→ WHAT YOU WILL DO
Without the pictures, set down every record below exactly as it reads.

---- DATA EXTRACT

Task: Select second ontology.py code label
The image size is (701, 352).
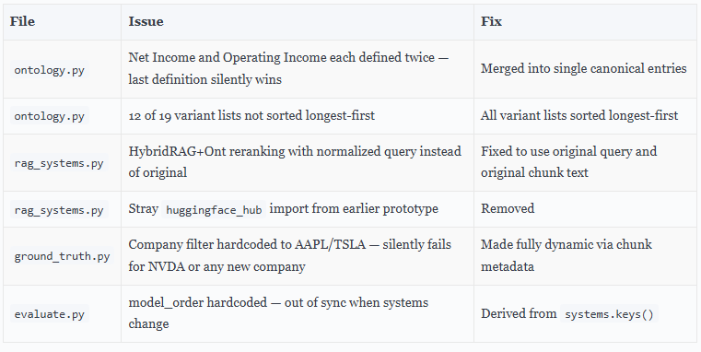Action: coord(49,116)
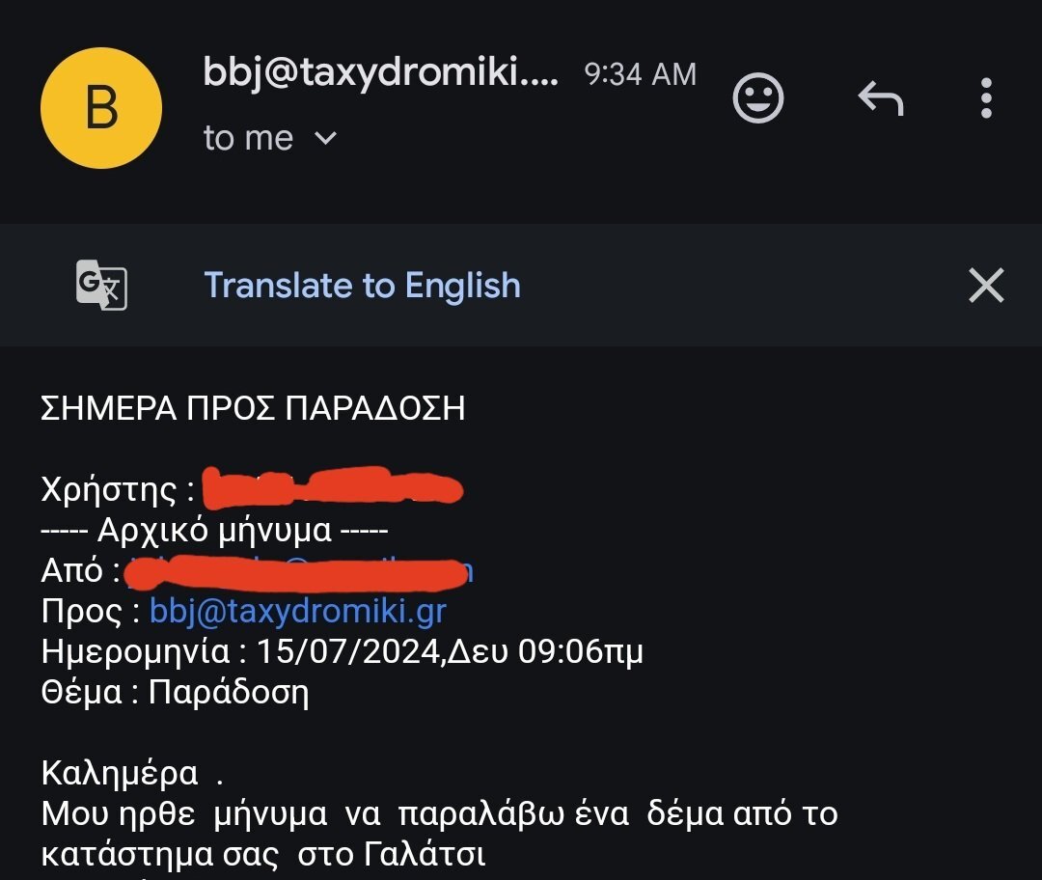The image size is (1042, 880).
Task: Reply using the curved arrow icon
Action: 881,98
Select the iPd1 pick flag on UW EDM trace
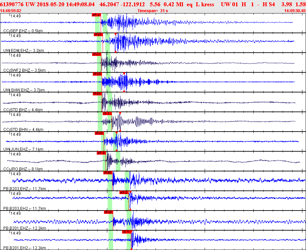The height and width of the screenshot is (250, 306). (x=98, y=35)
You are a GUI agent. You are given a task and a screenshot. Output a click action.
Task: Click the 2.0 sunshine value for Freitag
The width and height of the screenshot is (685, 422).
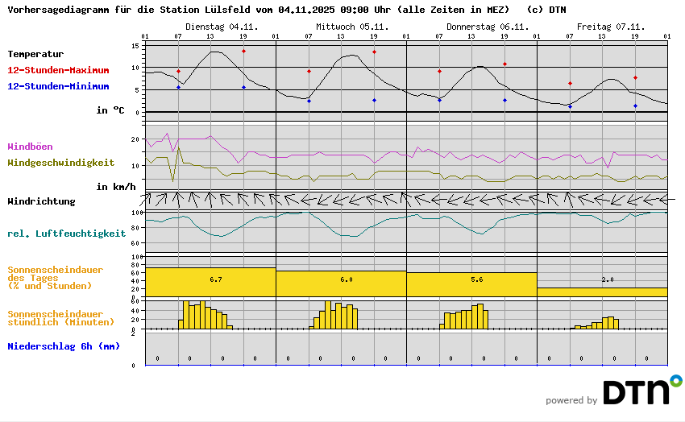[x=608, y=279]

--------

→ YOUR RESPONSE
Task: Select second ontology.py code label
The image size is (701, 352).
Action: coord(49,116)
The image size is (1042, 880).
Task: Reply using the curved arrow icon
Action: 881,98
Select the iPd1 pick flag on UW EDM trace
The height and width of the screenshot is (250, 306). (x=98, y=35)
You are a GUI agent. You are given a task and a screenshot. Output a click action.
Task: Click the 2.0 sunshine value for Freitag
The width and height of the screenshot is (685, 422).
[x=608, y=279]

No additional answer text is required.